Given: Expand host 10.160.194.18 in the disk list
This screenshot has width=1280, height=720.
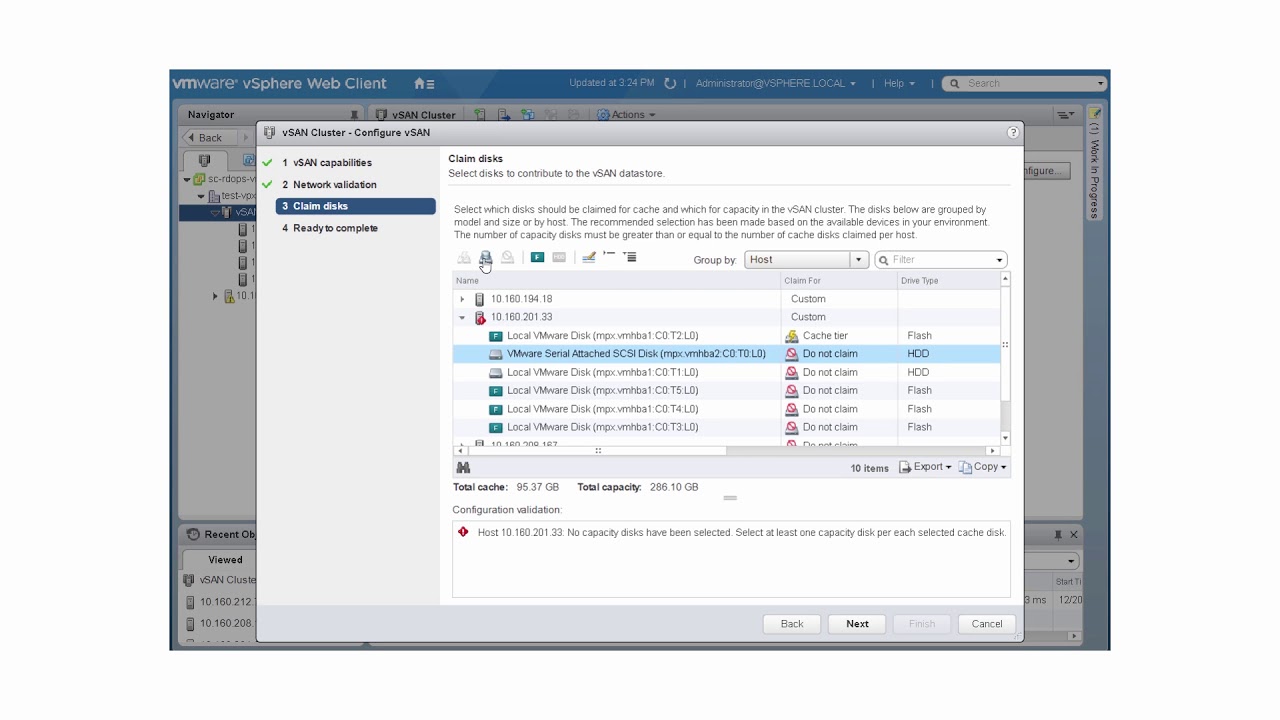Looking at the screenshot, I should (462, 299).
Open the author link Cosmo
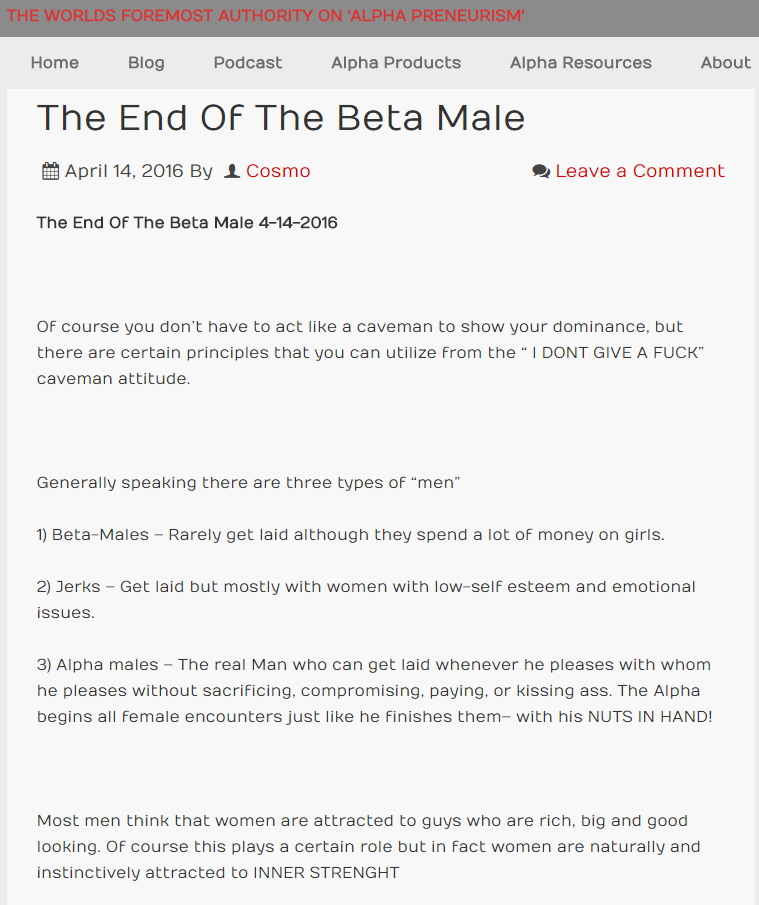 278,171
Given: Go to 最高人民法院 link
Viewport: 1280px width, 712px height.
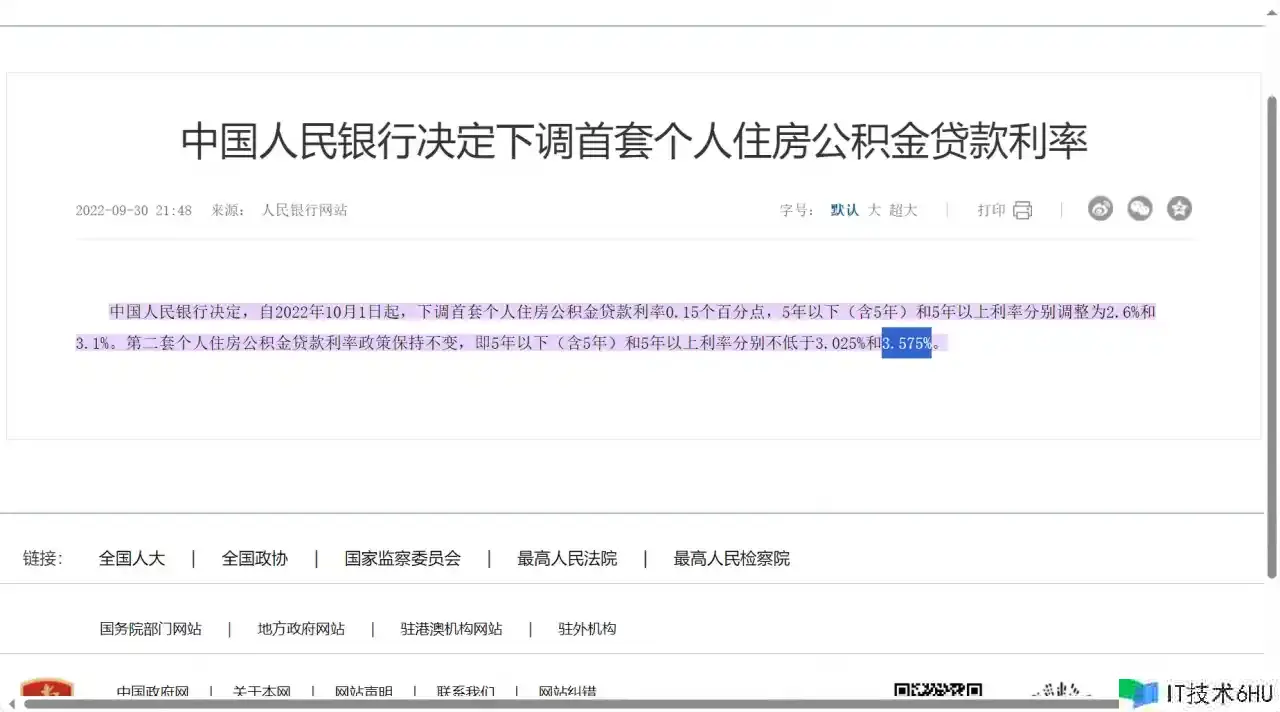Looking at the screenshot, I should 567,558.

** Exercise details **
Exactly as written, set down each line of the records, leaving out the pictures.

** Result of this task **
Given: Expand host 10.160.194.18 in the disk list
This screenshot has width=1280, height=720.
Looking at the screenshot, I should (462, 299).
Open the author link Cosmo
 278,171
Given: Go to 最高人民法院 link
Viewport: 1280px width, 712px height.
Looking at the screenshot, I should 567,558.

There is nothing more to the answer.